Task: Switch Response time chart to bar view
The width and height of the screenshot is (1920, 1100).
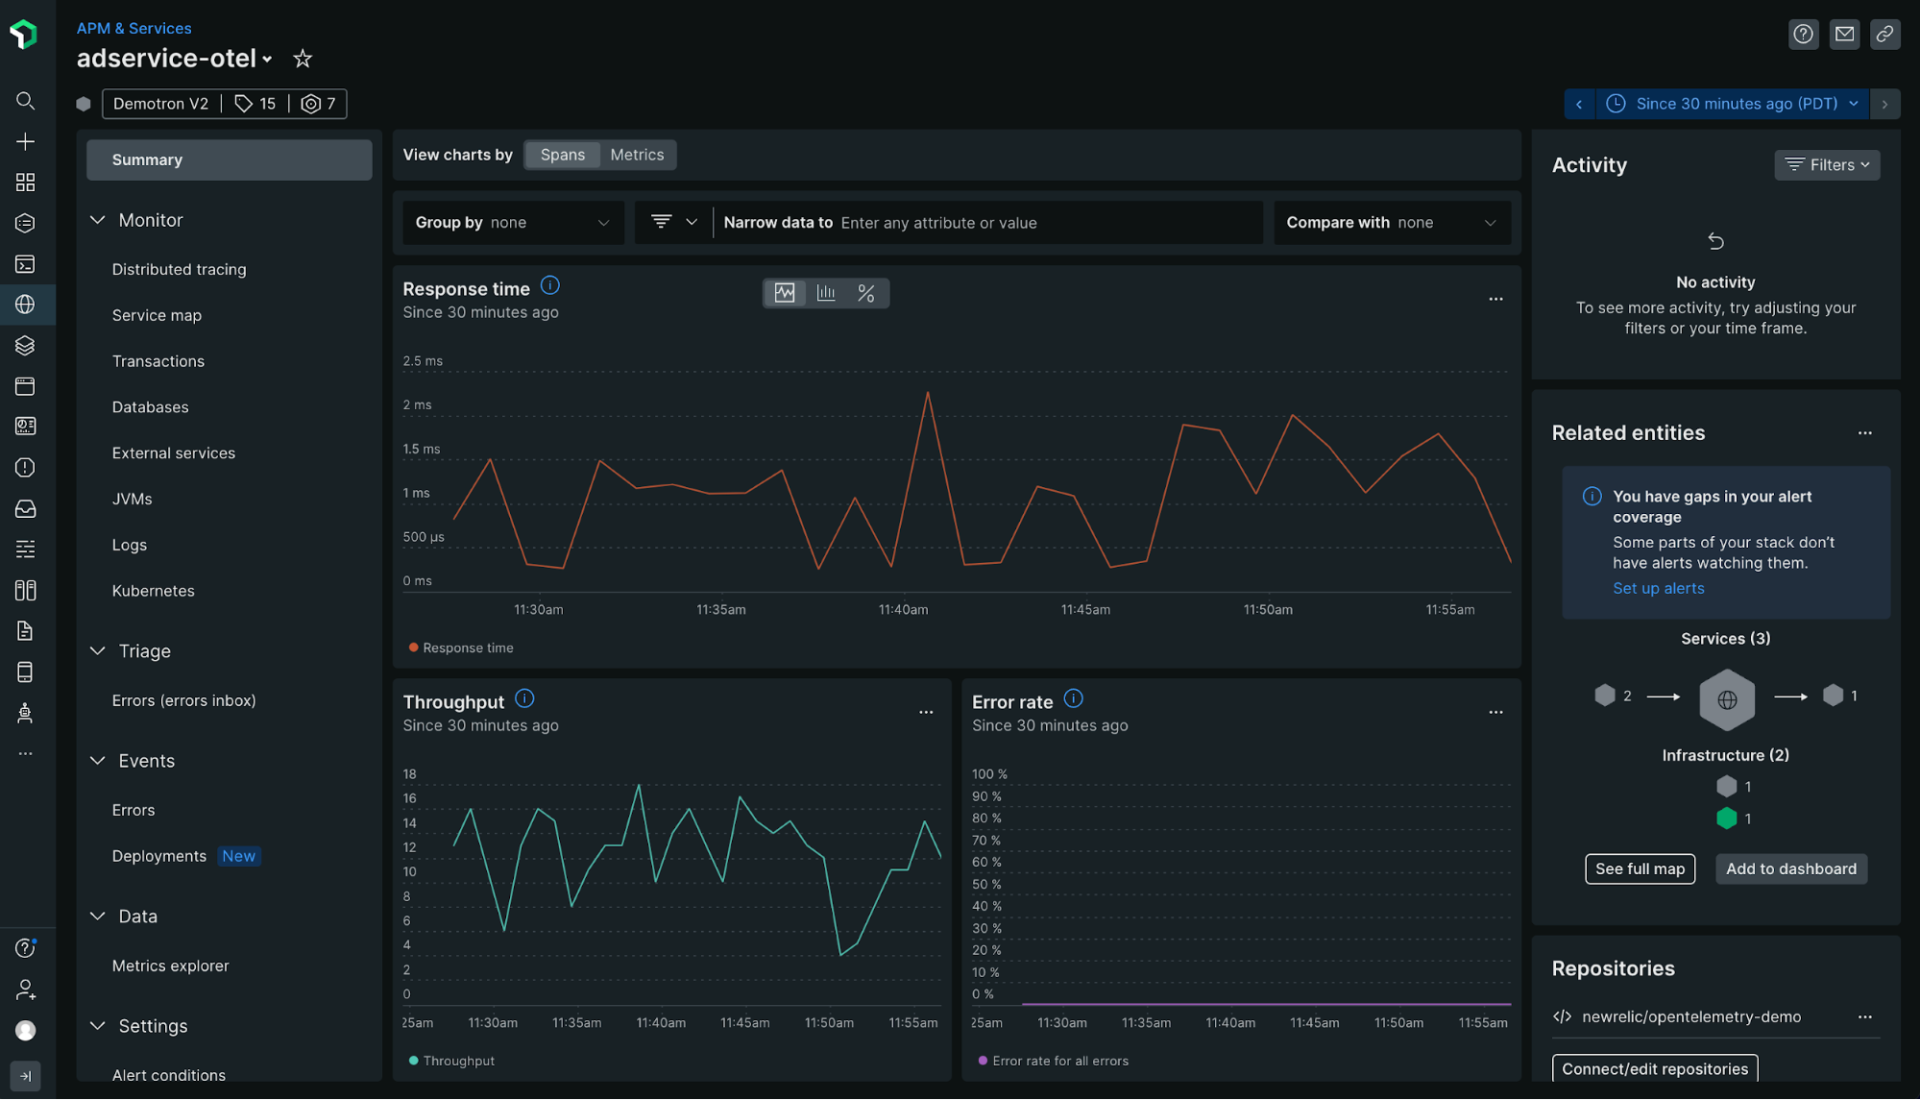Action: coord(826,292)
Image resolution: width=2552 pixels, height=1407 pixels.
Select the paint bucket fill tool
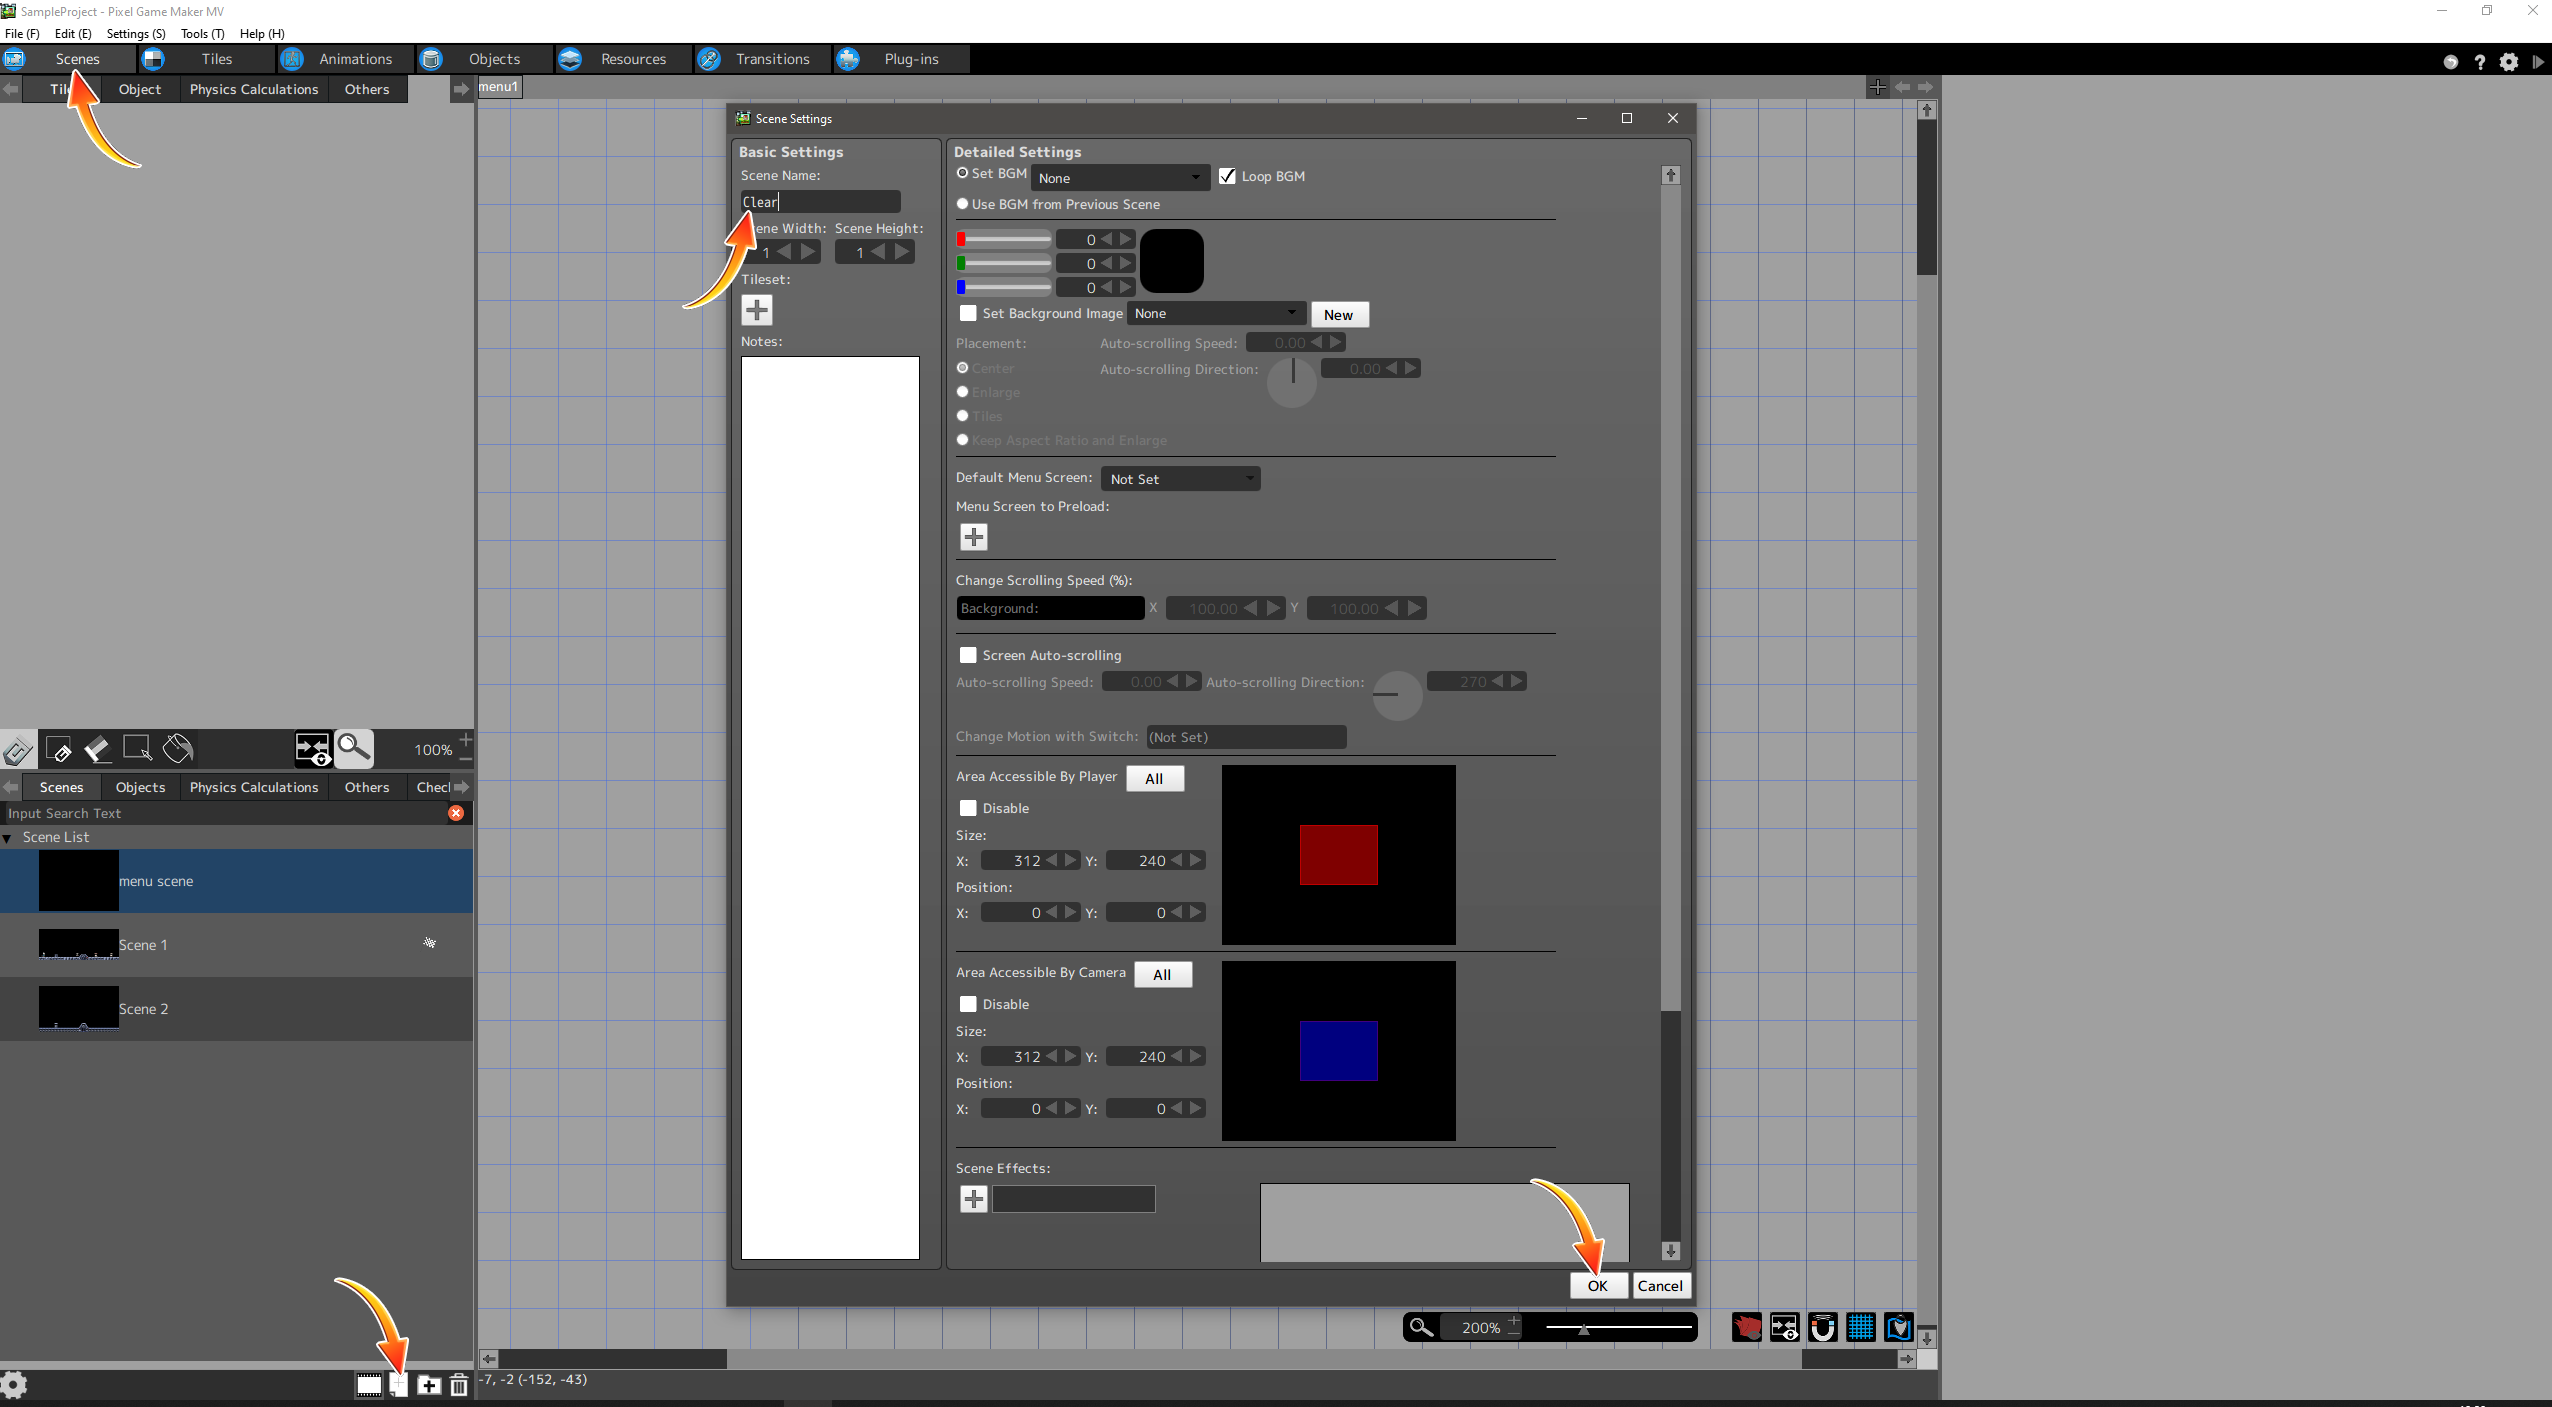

-*-*-

== Aim of the exercise ==
Excluding the pictures, transcribe all of the entries exactly.

== Task solution ==
Task: Switch Response time chart to bar view
The width and height of the screenshot is (1920, 1100).
Action: coord(826,292)
Image resolution: width=2552 pixels, height=1407 pixels.
Select the paint bucket fill tool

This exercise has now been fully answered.